Exercise task: Extract each line of the items below that contains the string "height". Case counts.

Material for this task:
>> Begin

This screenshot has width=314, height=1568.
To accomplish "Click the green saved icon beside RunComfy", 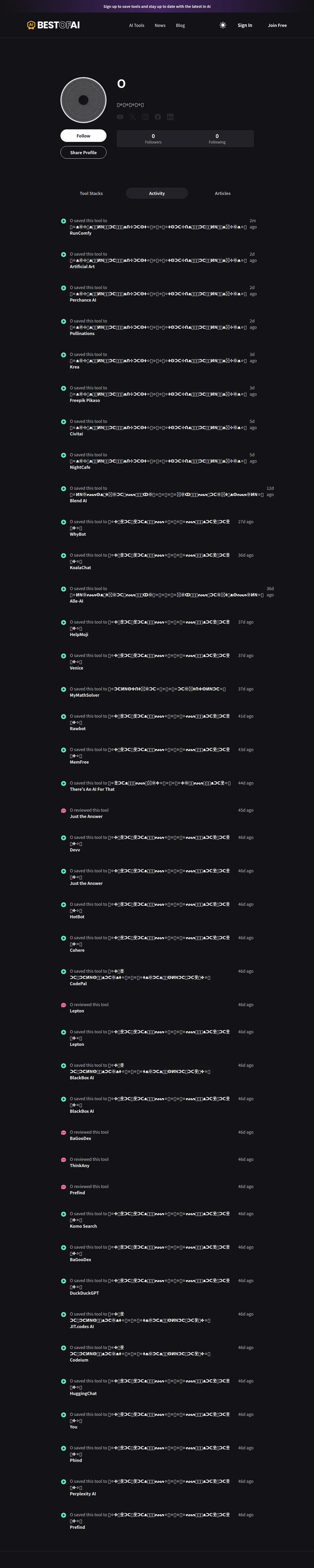I will [63, 221].
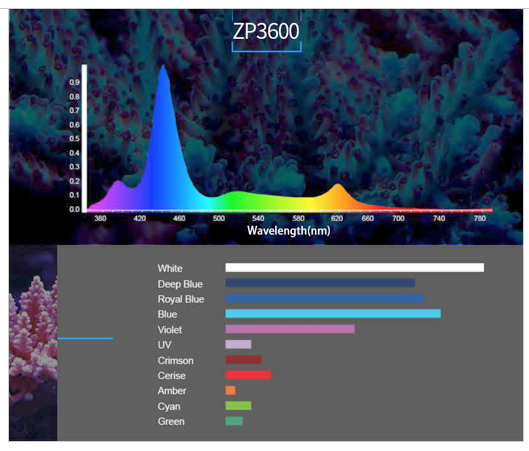Screen dimensions: 529x451
Task: Click the UV color swatch bar
Action: (238, 344)
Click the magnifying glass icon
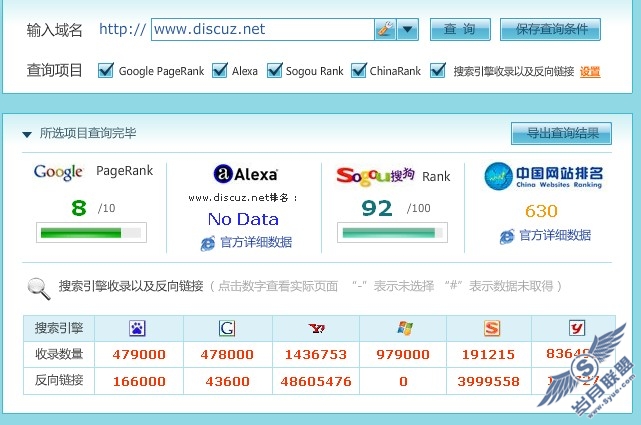641x425 pixels. click(x=39, y=288)
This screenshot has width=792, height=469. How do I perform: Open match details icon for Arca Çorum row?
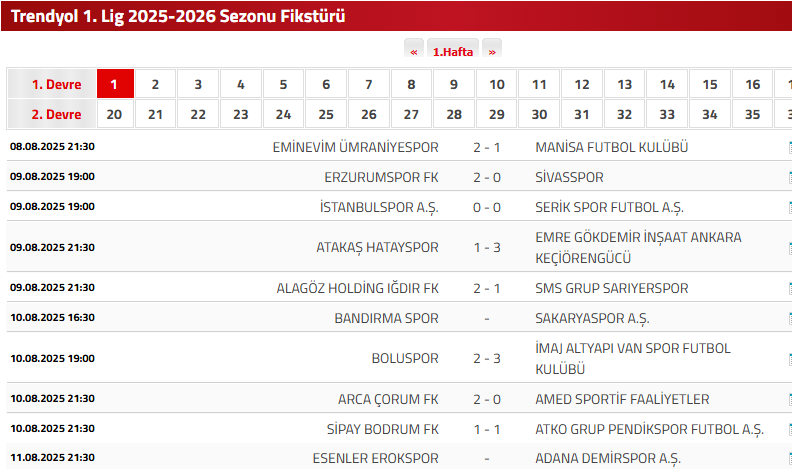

>> End

Final result:
This screenshot has width=314, height=1568.
This screenshot has width=792, height=469. How do I perform: Open match details icon for Arca Çorum row?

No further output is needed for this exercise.